[[ Dataset entries open ]]
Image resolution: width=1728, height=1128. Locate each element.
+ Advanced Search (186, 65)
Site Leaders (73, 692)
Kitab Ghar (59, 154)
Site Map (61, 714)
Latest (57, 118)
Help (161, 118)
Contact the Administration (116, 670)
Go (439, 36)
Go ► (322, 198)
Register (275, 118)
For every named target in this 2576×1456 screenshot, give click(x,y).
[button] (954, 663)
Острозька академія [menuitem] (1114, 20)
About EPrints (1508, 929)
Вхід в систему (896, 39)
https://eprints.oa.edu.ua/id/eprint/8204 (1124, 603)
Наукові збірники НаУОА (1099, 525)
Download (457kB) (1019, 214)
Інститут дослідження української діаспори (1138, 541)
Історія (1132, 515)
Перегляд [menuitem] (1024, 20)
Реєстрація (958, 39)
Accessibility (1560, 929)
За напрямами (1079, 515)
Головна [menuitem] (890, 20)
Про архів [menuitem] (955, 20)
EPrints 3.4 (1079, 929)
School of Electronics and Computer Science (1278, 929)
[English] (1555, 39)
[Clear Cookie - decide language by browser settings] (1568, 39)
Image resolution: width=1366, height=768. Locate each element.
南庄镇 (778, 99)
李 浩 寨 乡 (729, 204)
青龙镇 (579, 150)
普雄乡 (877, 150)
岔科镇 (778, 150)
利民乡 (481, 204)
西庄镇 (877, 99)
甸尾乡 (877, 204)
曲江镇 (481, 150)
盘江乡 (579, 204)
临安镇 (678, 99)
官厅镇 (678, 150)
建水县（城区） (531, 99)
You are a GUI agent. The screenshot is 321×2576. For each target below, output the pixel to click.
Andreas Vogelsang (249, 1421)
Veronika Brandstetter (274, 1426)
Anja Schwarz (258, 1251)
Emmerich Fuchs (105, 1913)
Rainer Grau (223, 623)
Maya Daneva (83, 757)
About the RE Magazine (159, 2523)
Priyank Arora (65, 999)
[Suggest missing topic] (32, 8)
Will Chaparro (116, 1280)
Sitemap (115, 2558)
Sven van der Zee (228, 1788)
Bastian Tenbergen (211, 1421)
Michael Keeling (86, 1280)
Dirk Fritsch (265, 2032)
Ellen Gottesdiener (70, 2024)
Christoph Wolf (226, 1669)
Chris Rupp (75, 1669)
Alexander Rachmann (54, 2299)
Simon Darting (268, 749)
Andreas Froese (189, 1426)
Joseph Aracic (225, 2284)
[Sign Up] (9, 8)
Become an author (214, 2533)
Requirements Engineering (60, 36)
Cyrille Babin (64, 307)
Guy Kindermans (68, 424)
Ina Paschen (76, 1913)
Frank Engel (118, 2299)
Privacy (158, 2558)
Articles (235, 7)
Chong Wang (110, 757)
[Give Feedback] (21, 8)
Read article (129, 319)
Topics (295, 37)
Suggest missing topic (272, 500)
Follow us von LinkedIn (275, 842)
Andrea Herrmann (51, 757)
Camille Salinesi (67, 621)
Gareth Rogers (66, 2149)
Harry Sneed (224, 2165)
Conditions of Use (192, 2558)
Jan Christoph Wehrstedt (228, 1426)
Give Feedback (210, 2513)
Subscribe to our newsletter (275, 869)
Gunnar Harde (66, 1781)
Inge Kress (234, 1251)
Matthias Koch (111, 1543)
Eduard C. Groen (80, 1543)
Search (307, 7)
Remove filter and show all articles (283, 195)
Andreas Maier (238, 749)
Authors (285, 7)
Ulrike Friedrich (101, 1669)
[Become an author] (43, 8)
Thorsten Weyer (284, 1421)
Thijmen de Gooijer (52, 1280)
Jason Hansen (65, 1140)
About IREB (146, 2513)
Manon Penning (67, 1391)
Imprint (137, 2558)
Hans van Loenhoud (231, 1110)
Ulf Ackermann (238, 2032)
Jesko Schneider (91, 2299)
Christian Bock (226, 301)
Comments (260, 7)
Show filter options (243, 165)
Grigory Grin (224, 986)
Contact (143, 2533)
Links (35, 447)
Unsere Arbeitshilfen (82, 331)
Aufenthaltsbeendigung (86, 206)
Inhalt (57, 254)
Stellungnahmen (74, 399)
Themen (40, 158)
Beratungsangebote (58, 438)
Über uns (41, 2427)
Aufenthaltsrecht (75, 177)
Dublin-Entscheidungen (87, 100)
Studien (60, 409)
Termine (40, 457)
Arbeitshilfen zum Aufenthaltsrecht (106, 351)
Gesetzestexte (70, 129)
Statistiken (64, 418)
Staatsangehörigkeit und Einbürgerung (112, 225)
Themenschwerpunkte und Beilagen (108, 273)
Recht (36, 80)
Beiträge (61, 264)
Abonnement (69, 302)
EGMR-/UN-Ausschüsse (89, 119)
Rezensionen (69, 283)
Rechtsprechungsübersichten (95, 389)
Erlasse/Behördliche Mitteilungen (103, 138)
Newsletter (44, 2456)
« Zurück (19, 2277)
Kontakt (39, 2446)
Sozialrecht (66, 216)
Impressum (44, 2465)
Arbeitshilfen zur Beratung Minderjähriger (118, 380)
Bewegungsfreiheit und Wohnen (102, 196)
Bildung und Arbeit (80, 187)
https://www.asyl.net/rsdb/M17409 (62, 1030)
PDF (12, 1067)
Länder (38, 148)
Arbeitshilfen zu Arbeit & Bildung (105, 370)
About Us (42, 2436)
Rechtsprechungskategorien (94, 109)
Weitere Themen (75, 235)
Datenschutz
[[ Dataset entries closed ]]
## Task to complete
From the listing above, pick out every line containing "Suggest".

## Completed task
[Suggest missing topic] (32, 8)
Suggest missing topic (272, 500)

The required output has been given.